ASU’s Shaun Aguano trying to help QB Emory Jones’ rhythm, ground game
TEMPE — It’s only four games into the season, but quarterback Emory Jones had his worst game in a Sun Devil uniform in the Pac-12 opener Saturday.
Despite throwing for 261 yards, the transfer QB went 21-for-36 (58%) with one touchdown and two interceptions — his first two picks of the year.
And while the one passing TD came in garbage time to make it 34-13, the contest also marked the second time Jones has finished a game completing less than 60% of his passes. The other was a 50% clip in the Week 2 loss at Oklahoma State, ASU’s other ranked opponent so far.
Jones’ inaccuracy issues led to not only missed touchdowns but turnovers, one of which occurred on an errant throw behind tight end Messiah Swinson near the goalline.
So did interim head coach Shaun Aguano think about making a change at QB?
“There wasn’t a thought. To me, we’ll take responsibility, maybe simplify what we need to do,” Aguano said Monday. “So we’ll take that on as a coaching staff — making sure that he’s comfortable with what we’re asking him to do, especially against a formidable opponent like Utah. Maybe we were asking too much in regard to the schematics of the game.

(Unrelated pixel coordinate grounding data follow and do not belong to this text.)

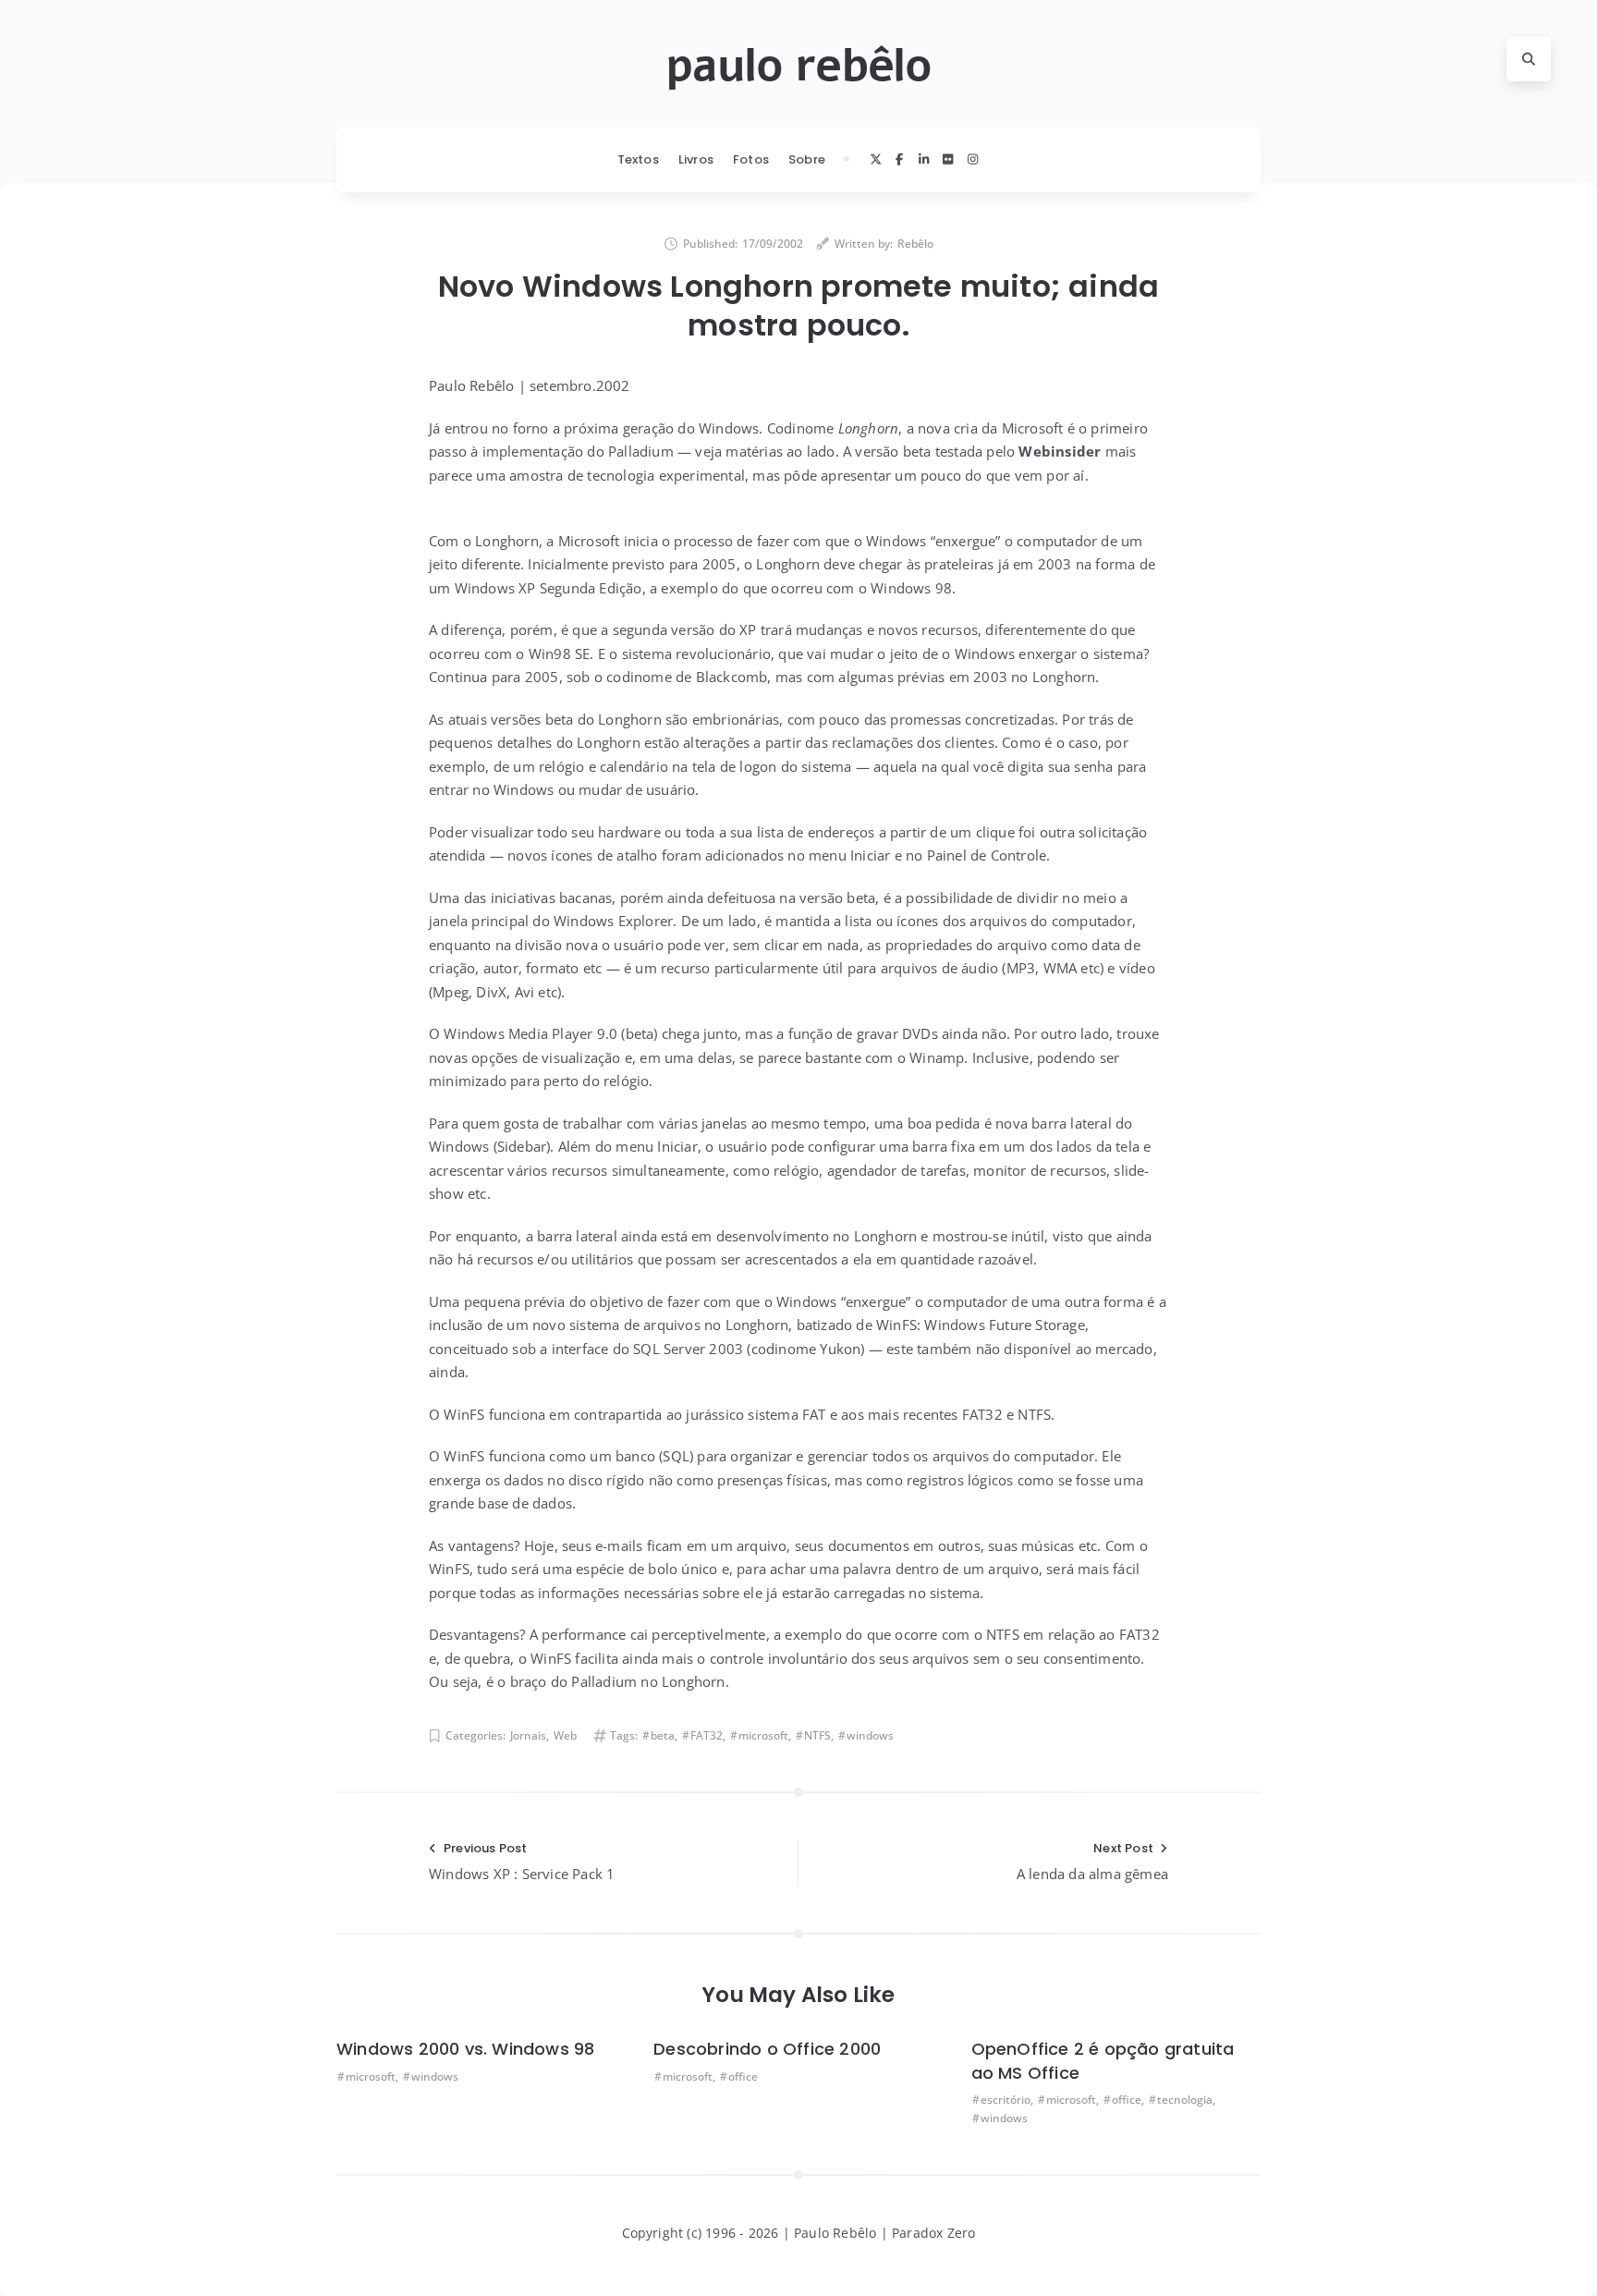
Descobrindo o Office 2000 (767, 2048)
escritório (1005, 2099)
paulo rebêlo (798, 66)
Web (565, 1735)
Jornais (528, 1735)
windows (870, 1735)
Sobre (806, 159)
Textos (638, 159)
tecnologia (1185, 2099)
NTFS (817, 1735)
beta (663, 1735)
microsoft (763, 1735)
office (743, 2076)
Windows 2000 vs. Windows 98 (465, 2048)
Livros (695, 159)
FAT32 (706, 1735)
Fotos (751, 159)
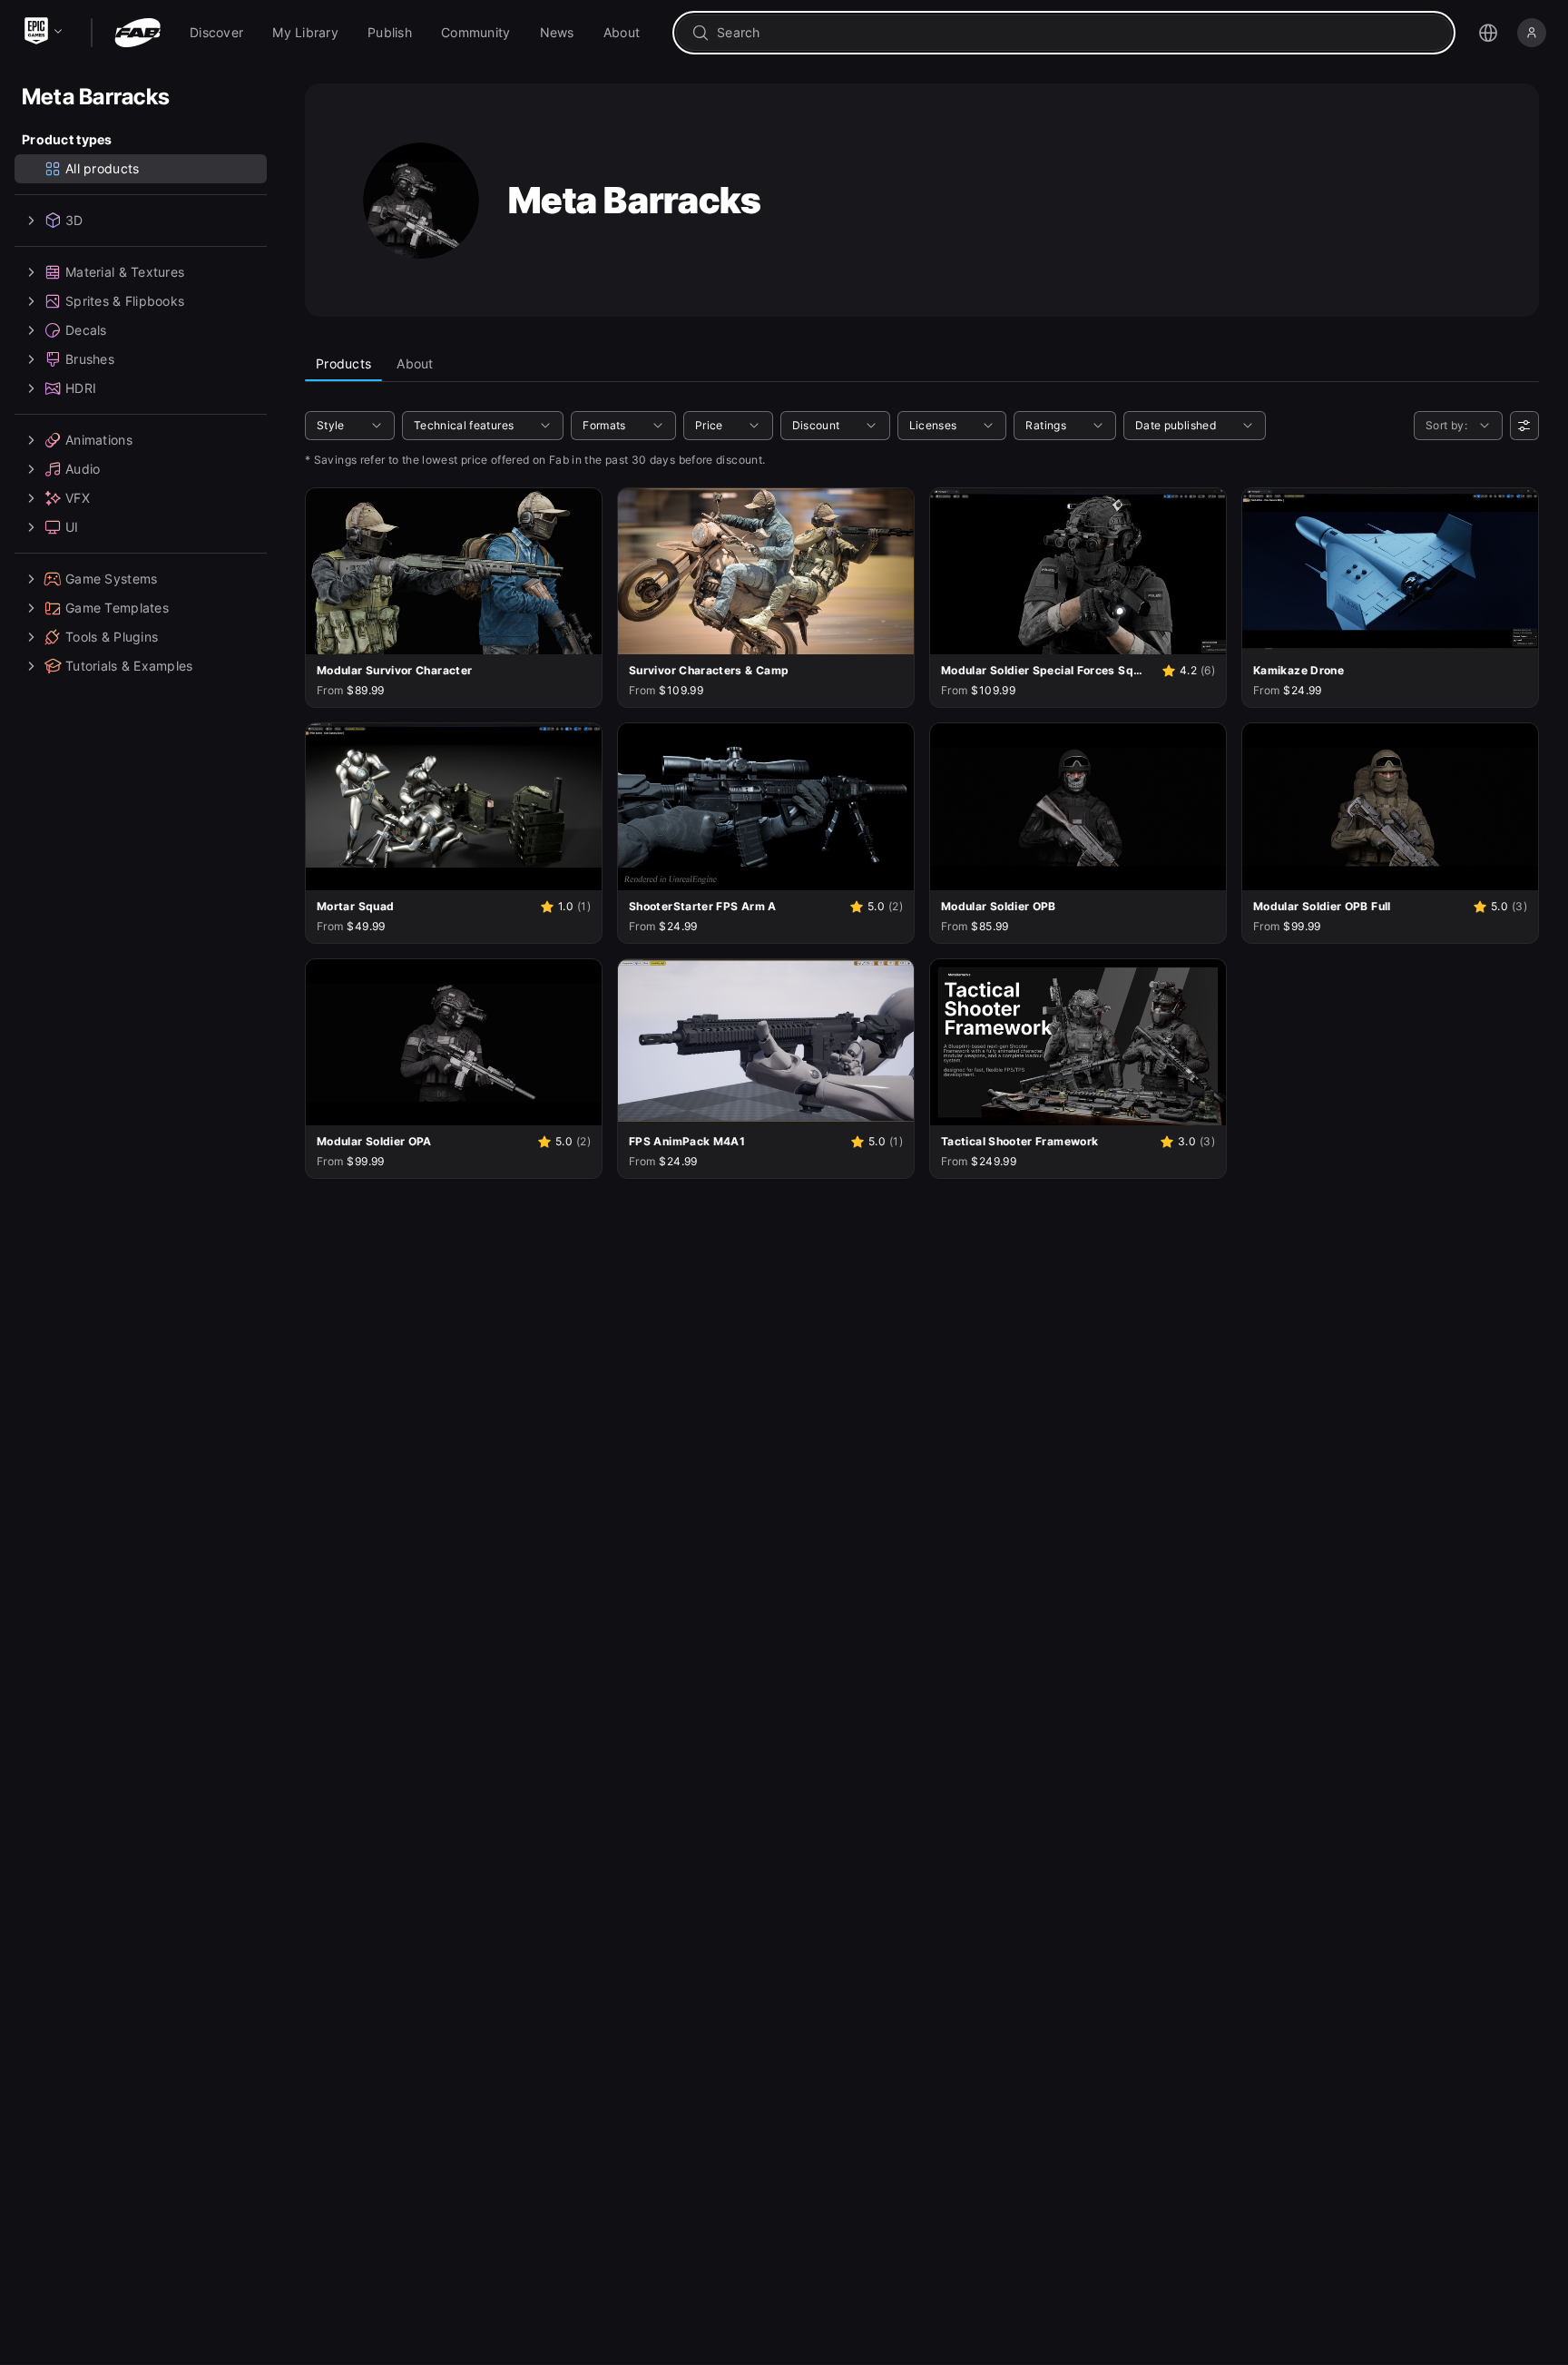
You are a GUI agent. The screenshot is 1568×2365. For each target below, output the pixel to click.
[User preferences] (1524, 425)
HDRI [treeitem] (80, 388)
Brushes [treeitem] (89, 359)
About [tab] (415, 363)
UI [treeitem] (72, 527)
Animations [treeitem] (98, 439)
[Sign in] (1531, 32)
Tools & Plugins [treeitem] (111, 636)
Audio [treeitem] (82, 468)
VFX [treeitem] (77, 497)
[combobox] (1076, 33)
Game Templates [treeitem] (117, 607)
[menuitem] (216, 32)
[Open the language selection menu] (1488, 32)
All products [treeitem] (102, 168)
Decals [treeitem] (86, 330)
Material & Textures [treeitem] (124, 272)
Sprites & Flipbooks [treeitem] (124, 301)
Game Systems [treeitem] (111, 578)
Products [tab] (343, 363)
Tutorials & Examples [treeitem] (129, 665)
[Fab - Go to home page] (137, 32)
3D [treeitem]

“I never had any thought of changing the quarterback. He’s my guy, I’m going to roll with him. Every time he came off the field, I could see his head was down because he wants it so bad. Sometimes we have to take a step back and see what matters to him, what he sees on the field. And those conversations are ones we’ll have on the sidelines. I’m going to run with Emory and he knows I have his back as well.”
Not all of ASU’s offensive woes fall on Jones’ shoulders.
ASU set a school record for the fewest rushing yards in a single game against Utah with only six.
Jones accounted for -26 yards on a team-high 11 attempts, with his longest rush of the night going for six yards. He was sacked five times for -45 yards to tank his rushing totals.
The offensive line has also had issues with pass protection. And even when added blockers are brought in — whether that’s running backs, fullbacks or tight ends — Jones is still taking brutal hits or getting swarming pressure in his face.
Did taking two sacks on the opening three plays of the game affect his ability to stay calm and go through his progressions? Maybe.
Jones said postgame that he “didn’t play his best ball” and “got antsy in the pocket at times and started looking at the rush a little bit.”
“We need attention to detail on a lot of things,” Aguano said. “We had a couple moments that I thought, from a schematic standpoint, our guys didn’t understand from a protection standpoint where things were coming from that we need to make sure we change up. But there’s a lot of stuff from an in-game perspective that we are paying attention to detail.
“I’m giving our guys more meeting time for teaching and correction. … So I’m holding coaches accountable to make sure that they’re concise with their meetings and making sure that there’s corrections made so kids understand what’s going on and not letting those things go on and on.”
Aguano made the analogy that the passing game is like playing basketball and the team is struggling to hit outside shots. If that’s the case, then the coach has to design plays to get easier looks closer to the basket, like a layup.
In football terms, that translates to getting Jones involved with his legs. Aguano wants to find the quarterback easier, short-yardage completions early to get him in a rhythm before dialing up more aggressive, chunk-yardage passing plays that take more time to develop.
“We’re learning as well,” Aguano said. “(Offensive coordinator) Glenn Thomas is learning what I want as well and for Emory to be involved in the passing game. … If we can’t get the passing game started, then I’m going to get you involved somewhere else that you can be effective from a confidence level and for productivity for our team.
“We’re learning, he’s learning from me as well. But I’m going to use him any way that I can to win football games and be productive and stay ahead of the chains, especially on first down. I’d like to see more protected designed runs from him because we need to protect him as well.”